Problem to solve: Convert the lines of the listing from the one containing "This screenshot has height=720, width=1280." through the one containing "(x=532, y=168)", inclusive, into a JSON list of strings, one string per line, omitting blank lines.

** Start of Records provided **

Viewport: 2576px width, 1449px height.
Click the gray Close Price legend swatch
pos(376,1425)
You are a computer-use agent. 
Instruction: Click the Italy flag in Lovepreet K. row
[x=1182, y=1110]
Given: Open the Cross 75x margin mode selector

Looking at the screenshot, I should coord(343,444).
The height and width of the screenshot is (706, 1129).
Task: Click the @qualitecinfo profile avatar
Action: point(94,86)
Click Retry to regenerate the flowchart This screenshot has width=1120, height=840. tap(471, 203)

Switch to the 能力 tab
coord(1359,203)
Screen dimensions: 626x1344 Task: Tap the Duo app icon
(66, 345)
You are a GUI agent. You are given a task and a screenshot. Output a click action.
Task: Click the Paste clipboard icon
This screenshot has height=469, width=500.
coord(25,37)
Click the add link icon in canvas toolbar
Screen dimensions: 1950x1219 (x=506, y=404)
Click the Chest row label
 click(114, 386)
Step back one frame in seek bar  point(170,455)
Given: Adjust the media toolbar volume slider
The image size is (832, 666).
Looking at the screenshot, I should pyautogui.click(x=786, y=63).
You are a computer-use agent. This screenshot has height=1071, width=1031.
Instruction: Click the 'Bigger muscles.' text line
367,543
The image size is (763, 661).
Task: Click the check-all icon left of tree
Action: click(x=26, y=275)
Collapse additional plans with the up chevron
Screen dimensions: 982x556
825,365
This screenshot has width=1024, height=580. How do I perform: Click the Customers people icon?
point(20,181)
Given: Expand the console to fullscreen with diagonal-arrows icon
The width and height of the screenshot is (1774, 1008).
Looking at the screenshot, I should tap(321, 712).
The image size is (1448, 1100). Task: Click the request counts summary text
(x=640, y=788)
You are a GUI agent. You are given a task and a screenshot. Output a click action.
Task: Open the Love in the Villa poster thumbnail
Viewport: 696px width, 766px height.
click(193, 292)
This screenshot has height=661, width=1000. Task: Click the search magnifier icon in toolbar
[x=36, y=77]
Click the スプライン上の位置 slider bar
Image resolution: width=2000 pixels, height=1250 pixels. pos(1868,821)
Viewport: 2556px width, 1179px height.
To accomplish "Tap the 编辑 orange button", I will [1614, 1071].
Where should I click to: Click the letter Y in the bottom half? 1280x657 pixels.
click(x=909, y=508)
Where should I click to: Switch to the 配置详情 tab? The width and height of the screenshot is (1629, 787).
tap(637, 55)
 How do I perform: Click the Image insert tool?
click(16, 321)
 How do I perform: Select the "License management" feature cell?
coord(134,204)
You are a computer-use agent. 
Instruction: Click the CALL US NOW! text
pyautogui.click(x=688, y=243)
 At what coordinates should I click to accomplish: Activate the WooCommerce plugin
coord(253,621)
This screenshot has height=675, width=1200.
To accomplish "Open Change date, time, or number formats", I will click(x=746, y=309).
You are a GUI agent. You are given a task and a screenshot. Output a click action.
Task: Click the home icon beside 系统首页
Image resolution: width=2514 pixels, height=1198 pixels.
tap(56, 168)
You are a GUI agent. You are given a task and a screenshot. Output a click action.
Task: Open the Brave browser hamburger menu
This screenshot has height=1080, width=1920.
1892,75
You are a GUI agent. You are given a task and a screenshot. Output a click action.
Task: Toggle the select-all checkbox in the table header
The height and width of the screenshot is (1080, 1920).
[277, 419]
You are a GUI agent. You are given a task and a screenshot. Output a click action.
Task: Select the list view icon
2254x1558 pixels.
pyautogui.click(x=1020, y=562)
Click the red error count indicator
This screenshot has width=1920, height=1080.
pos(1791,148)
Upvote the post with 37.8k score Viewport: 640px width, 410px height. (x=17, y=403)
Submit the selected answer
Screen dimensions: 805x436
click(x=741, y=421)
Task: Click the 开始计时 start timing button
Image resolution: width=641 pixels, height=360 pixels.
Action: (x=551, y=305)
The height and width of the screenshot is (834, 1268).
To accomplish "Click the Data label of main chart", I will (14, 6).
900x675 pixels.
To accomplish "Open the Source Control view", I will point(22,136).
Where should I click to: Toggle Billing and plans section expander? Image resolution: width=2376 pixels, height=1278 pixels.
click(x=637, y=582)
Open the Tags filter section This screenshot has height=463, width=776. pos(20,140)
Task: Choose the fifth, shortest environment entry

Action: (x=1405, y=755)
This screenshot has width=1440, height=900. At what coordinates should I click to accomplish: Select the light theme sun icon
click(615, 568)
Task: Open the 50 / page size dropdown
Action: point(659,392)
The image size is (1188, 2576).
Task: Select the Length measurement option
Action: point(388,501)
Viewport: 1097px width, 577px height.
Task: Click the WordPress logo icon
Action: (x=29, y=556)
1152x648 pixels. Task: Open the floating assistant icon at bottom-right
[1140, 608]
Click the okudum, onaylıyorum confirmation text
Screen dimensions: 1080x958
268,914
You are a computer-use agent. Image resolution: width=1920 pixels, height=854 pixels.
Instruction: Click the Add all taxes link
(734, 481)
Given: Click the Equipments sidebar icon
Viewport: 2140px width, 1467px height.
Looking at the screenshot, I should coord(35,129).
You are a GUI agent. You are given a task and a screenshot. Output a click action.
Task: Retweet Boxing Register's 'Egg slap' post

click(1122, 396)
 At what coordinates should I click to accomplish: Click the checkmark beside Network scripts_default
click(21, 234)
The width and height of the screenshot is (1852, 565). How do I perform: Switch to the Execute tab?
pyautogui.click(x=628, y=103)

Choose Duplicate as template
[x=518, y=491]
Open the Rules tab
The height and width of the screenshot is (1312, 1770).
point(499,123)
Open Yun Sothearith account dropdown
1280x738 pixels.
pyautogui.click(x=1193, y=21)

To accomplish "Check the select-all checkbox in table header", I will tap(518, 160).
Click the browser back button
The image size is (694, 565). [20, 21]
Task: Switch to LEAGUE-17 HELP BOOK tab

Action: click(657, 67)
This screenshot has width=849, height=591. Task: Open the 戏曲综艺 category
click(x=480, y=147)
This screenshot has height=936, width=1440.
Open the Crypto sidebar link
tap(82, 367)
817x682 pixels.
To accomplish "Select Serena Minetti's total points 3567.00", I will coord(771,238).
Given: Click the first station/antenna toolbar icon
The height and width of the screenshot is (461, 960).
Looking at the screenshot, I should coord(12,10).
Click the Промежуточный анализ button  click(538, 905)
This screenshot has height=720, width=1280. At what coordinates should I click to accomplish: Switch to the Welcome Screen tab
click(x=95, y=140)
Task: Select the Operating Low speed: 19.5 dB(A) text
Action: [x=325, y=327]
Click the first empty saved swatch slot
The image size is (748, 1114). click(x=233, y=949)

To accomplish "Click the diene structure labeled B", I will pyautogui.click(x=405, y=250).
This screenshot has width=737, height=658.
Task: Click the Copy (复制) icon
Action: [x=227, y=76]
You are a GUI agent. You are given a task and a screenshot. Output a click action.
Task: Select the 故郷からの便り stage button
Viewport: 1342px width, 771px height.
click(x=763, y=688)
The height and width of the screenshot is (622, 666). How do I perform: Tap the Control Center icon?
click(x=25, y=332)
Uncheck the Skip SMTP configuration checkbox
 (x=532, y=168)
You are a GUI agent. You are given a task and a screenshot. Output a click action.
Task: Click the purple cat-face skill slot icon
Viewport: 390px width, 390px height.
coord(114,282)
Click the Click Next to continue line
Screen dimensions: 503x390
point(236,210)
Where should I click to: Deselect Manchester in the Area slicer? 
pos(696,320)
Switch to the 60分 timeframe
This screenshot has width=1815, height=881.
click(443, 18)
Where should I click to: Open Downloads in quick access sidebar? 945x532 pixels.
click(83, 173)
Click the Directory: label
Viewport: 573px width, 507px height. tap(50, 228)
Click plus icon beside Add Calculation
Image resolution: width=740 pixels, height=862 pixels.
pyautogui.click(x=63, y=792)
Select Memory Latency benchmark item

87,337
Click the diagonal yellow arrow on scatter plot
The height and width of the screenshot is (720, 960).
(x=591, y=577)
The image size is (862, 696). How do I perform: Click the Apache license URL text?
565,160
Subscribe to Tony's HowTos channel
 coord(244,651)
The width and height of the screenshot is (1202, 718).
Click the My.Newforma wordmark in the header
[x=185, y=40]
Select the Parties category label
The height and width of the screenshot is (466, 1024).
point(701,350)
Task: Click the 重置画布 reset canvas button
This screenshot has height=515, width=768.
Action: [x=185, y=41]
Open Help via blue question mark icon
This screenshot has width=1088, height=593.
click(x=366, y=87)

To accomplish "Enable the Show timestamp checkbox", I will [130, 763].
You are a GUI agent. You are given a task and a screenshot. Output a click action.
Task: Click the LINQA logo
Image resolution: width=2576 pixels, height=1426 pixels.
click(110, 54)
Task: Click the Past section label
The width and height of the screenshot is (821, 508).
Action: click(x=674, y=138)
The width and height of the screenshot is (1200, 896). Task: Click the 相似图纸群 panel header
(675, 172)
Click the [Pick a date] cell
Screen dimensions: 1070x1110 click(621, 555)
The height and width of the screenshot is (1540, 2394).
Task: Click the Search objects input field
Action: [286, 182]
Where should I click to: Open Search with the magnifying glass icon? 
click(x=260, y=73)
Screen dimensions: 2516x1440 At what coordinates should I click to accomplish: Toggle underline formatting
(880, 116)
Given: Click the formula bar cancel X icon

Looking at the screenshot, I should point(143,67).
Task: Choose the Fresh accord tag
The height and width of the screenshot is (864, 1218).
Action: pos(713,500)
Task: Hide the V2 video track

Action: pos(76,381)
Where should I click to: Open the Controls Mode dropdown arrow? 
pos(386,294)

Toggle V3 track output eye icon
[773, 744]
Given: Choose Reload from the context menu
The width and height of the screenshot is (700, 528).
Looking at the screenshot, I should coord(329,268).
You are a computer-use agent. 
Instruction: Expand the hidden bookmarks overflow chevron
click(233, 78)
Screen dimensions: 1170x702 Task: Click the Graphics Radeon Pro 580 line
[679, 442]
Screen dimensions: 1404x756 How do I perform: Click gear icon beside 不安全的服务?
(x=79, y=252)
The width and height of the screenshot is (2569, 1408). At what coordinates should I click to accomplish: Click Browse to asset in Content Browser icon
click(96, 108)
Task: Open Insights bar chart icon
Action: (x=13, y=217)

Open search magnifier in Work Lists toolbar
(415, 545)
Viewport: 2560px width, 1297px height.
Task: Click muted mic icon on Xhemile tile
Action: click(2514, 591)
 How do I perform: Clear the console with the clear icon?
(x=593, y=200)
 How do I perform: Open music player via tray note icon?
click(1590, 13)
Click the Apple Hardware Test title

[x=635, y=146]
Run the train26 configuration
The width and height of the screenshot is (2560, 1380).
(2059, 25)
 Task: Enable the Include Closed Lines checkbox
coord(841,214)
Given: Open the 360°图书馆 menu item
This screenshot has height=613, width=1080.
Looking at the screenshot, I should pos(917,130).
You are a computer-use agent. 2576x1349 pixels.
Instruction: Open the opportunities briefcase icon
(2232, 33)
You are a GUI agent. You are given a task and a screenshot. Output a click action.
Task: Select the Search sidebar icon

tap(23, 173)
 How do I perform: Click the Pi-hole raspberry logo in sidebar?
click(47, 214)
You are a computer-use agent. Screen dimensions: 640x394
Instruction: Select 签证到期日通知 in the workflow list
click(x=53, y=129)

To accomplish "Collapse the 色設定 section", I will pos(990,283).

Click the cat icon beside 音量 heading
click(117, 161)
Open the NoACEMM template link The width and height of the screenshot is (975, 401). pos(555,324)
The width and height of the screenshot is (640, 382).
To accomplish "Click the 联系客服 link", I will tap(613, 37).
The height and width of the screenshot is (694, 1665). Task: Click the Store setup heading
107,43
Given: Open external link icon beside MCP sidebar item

** End of Records provided **

Response to this task:
[
  "This screenshot has height=720, width=1280. At what coordinates should I click to accomplish: Switch to the Welcome Screen tab",
  "click(x=95, y=140)",
  "Task: Select the Operating Low speed: 19.5 dB(A) text",
  "Action: [x=325, y=327]",
  "Click the first empty saved swatch slot",
  "The image size is (748, 1114). click(x=233, y=949)",
  "To accomplish \"Click the diene structure labeled B\", I will pyautogui.click(x=405, y=250).",
  "This screenshot has width=737, height=658.",
  "Task: Click the Copy (复制) icon",
  "Action: [x=227, y=76]",
  "You are a GUI agent. You are given a task and a screenshot. Output a click action.",
  "Task: Select the 故郷からの便り stage button",
  "Viewport: 1342px width, 771px height.",
  "click(x=763, y=688)",
  "The height and width of the screenshot is (622, 666). How do I perform: Tap the Control Center icon?",
  "click(x=25, y=332)",
  "Uncheck the Skip SMTP configuration checkbox",
  " (x=532, y=168)"
]